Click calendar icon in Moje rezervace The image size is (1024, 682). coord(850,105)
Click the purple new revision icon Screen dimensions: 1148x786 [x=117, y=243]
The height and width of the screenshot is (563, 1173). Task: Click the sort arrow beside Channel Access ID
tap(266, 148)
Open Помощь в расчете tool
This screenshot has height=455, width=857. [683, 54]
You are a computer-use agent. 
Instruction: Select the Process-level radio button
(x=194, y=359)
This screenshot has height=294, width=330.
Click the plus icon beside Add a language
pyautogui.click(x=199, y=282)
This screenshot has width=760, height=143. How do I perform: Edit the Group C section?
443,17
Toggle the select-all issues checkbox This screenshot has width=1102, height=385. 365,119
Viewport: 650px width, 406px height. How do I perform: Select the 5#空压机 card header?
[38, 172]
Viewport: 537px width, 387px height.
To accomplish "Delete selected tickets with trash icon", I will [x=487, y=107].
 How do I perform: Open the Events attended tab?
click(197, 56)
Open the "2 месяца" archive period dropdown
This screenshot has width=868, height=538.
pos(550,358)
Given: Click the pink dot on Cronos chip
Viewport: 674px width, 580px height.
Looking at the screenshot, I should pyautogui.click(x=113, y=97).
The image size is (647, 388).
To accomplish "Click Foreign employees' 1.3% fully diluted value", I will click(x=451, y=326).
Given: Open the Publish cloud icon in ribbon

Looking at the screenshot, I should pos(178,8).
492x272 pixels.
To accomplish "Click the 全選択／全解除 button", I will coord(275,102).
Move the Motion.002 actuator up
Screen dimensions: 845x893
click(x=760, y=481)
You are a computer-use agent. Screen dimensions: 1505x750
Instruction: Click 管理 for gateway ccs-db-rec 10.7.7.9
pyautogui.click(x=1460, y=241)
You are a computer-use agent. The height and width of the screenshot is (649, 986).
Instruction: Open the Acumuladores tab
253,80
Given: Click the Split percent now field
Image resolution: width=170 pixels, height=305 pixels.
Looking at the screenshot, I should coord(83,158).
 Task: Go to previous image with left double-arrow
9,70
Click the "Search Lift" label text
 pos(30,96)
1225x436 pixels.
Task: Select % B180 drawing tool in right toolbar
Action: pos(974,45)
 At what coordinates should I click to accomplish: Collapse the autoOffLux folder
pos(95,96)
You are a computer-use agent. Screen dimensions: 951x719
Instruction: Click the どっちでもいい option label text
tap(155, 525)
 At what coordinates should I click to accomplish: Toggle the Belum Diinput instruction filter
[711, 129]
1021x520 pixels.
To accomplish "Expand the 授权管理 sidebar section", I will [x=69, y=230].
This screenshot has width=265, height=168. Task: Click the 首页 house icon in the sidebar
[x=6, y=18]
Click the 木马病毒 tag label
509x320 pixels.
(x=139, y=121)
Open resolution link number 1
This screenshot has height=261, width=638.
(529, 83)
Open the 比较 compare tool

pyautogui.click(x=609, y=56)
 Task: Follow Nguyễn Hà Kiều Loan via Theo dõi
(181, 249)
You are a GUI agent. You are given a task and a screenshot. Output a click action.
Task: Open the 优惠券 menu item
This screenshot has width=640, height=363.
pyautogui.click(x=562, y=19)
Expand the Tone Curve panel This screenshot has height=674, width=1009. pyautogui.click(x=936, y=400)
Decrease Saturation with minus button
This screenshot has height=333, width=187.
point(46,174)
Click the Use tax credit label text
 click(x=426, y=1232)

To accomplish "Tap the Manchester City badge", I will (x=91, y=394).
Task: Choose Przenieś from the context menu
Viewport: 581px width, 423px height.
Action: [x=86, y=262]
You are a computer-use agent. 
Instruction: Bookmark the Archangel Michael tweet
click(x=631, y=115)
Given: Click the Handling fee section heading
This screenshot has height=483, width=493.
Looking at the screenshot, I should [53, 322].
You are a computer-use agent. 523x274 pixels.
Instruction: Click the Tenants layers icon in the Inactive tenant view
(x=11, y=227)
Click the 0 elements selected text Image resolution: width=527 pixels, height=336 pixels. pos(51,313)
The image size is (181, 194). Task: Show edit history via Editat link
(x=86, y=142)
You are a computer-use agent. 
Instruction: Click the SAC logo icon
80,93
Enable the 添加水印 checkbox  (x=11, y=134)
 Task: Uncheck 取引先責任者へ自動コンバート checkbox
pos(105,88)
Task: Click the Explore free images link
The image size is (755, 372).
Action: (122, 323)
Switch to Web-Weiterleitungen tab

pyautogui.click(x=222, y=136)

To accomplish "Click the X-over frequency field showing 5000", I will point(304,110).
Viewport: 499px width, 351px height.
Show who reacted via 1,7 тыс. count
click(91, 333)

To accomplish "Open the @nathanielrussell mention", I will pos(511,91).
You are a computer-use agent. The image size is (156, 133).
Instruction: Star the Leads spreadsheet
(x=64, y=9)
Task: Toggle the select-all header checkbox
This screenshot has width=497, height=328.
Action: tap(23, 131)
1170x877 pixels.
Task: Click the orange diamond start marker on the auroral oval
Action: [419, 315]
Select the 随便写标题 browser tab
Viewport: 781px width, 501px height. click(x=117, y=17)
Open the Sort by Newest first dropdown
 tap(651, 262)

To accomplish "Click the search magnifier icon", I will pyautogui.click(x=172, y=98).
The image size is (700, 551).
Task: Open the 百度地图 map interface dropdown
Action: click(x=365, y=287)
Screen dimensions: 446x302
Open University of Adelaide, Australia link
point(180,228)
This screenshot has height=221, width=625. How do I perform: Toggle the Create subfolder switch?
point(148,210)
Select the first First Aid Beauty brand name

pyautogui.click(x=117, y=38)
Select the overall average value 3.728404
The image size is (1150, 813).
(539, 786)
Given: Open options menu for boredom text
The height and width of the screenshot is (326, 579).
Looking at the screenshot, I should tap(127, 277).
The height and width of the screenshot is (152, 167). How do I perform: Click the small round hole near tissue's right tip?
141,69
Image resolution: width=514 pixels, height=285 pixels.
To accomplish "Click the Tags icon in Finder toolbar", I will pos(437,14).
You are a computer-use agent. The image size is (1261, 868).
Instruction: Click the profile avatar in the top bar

Task description | A word-for-word copy of the material above is required.

Solution to the problem |
Click calendar icon in Moje rezervace The image size is (1024, 682). coord(850,105)
Click the purple new revision icon Screen dimensions: 1148x786 [x=117, y=243]
The height and width of the screenshot is (563, 1173). Task: Click the sort arrow beside Channel Access ID
tap(266, 148)
Open Помощь в расчете tool
This screenshot has height=455, width=857. [683, 54]
You are a computer-use agent. 
Instruction: Select the Process-level radio button
(x=194, y=359)
This screenshot has height=294, width=330.
Click the plus icon beside Add a language
pyautogui.click(x=199, y=282)
This screenshot has width=760, height=143. How do I perform: Edit the Group C section?
443,17
Toggle the select-all issues checkbox This screenshot has width=1102, height=385. 365,119
Viewport: 650px width, 406px height. How do I perform: Select the 5#空压机 card header?
[38, 172]
Viewport: 537px width, 387px height.
To accomplish "Delete selected tickets with trash icon", I will [x=487, y=107].
 How do I perform: Open the Events attended tab?
click(197, 56)
Open the "2 месяца" archive period dropdown
This screenshot has width=868, height=538.
pos(550,358)
Given: Click the pink dot on Cronos chip
Viewport: 674px width, 580px height.
Looking at the screenshot, I should pyautogui.click(x=113, y=97).
The image size is (647, 388).
To accomplish "Click Foreign employees' 1.3% fully diluted value", I will click(x=451, y=326).
Given: Open the Publish cloud icon in ribbon

Looking at the screenshot, I should pos(178,8).
492x272 pixels.
To accomplish "Click the 全選択／全解除 button", I will coord(275,102).
Move the Motion.002 actuator up
Screen dimensions: 845x893
click(x=760, y=481)
You are a computer-use agent. Screen dimensions: 1505x750
Instruction: Click 管理 for gateway ccs-db-rec 10.7.7.9
pyautogui.click(x=1460, y=241)
You are a computer-use agent. The height and width of the screenshot is (649, 986).
Instruction: Open the Acumuladores tab
253,80
Given: Click the Split percent now field
Image resolution: width=170 pixels, height=305 pixels.
Looking at the screenshot, I should coord(83,158).
 Task: Go to previous image with left double-arrow
9,70
Click the "Search Lift" label text
 pos(30,96)
1225x436 pixels.
Task: Select % B180 drawing tool in right toolbar
Action: pos(974,45)
 At what coordinates should I click to accomplish: Collapse the autoOffLux folder
pos(95,96)
You are a computer-use agent. Screen dimensions: 951x719
Instruction: Click the どっちでもいい option label text
tap(155, 525)
 At what coordinates should I click to accomplish: Toggle the Belum Diinput instruction filter
[711, 129]
1021x520 pixels.
To accomplish "Expand the 授权管理 sidebar section", I will [x=69, y=230].
This screenshot has width=265, height=168. Task: Click the 首页 house icon in the sidebar
[x=6, y=18]
Click the 木马病毒 tag label
509x320 pixels.
(x=139, y=121)
Open resolution link number 1
This screenshot has height=261, width=638.
(529, 83)
Open the 比较 compare tool

pyautogui.click(x=609, y=56)
 Task: Follow Nguyễn Hà Kiều Loan via Theo dõi
(181, 249)
You are a GUI agent. You are given a task and a screenshot. Output a click action.
Task: Open the 优惠券 menu item
This screenshot has width=640, height=363.
pyautogui.click(x=562, y=19)
Expand the Tone Curve panel This screenshot has height=674, width=1009. pyautogui.click(x=936, y=400)
Decrease Saturation with minus button
This screenshot has height=333, width=187.
point(46,174)
Click the Use tax credit label text
 click(x=426, y=1232)

To accomplish "Tap the Manchester City badge", I will (x=91, y=394).
Task: Choose Przenieś from the context menu
Viewport: 581px width, 423px height.
Action: [x=86, y=262]
You are a computer-use agent. 
Instruction: Bookmark the Archangel Michael tweet
click(x=631, y=115)
Given: Click the Handling fee section heading
This screenshot has height=483, width=493.
Looking at the screenshot, I should [53, 322].
You are a computer-use agent. 523x274 pixels.
Instruction: Click the Tenants layers icon in the Inactive tenant view
(x=11, y=227)
Click the 0 elements selected text Image resolution: width=527 pixels, height=336 pixels. pos(51,313)
The image size is (181, 194). Task: Show edit history via Editat link
(x=86, y=142)
You are a computer-use agent. 
Instruction: Click the SAC logo icon
80,93
Enable the 添加水印 checkbox  (x=11, y=134)
 Task: Uncheck 取引先責任者へ自動コンバート checkbox
pos(105,88)
Task: Click the Explore free images link
The image size is (755, 372).
Action: (122, 323)
Switch to Web-Weiterleitungen tab

pyautogui.click(x=222, y=136)

To accomplish "Click the X-over frequency field showing 5000", I will point(304,110).
Viewport: 499px width, 351px height.
Show who reacted via 1,7 тыс. count
click(91, 333)

To accomplish "Open the @nathanielrussell mention", I will pos(511,91).
You are a computer-use agent. The image size is (156, 133).
Instruction: Star the Leads spreadsheet
(x=64, y=9)
Task: Toggle the select-all header checkbox
This screenshot has width=497, height=328.
Action: tap(23, 131)
1170x877 pixels.
Task: Click the orange diamond start marker on the auroral oval
Action: [419, 315]
Select the 随便写标题 browser tab
Viewport: 781px width, 501px height. click(x=117, y=17)
Open the Sort by Newest first dropdown
 tap(651, 262)

To accomplish "Click the search magnifier icon", I will pyautogui.click(x=172, y=98).
The image size is (700, 551).
Task: Open the 百度地图 map interface dropdown
Action: click(x=365, y=287)
Screen dimensions: 446x302
Open University of Adelaide, Australia link
point(180,228)
This screenshot has height=221, width=625. How do I perform: Toggle the Create subfolder switch?
point(148,210)
Select the first First Aid Beauty brand name

pyautogui.click(x=117, y=38)
Select the overall average value 3.728404
The image size is (1150, 813).
(539, 786)
Given: Open options menu for boredom text
The height and width of the screenshot is (326, 579).
Looking at the screenshot, I should tap(127, 277).
The height and width of the screenshot is (152, 167). How do I perform: Click the small round hole near tissue's right tip?
141,69
Image resolution: width=514 pixels, height=285 pixels.
To accomplish "Click the Tags icon in Finder toolbar", I will pos(437,14).
You are a computer-use agent. The image size is (1261, 868).
Instruction: Click the profile avatar in the top bar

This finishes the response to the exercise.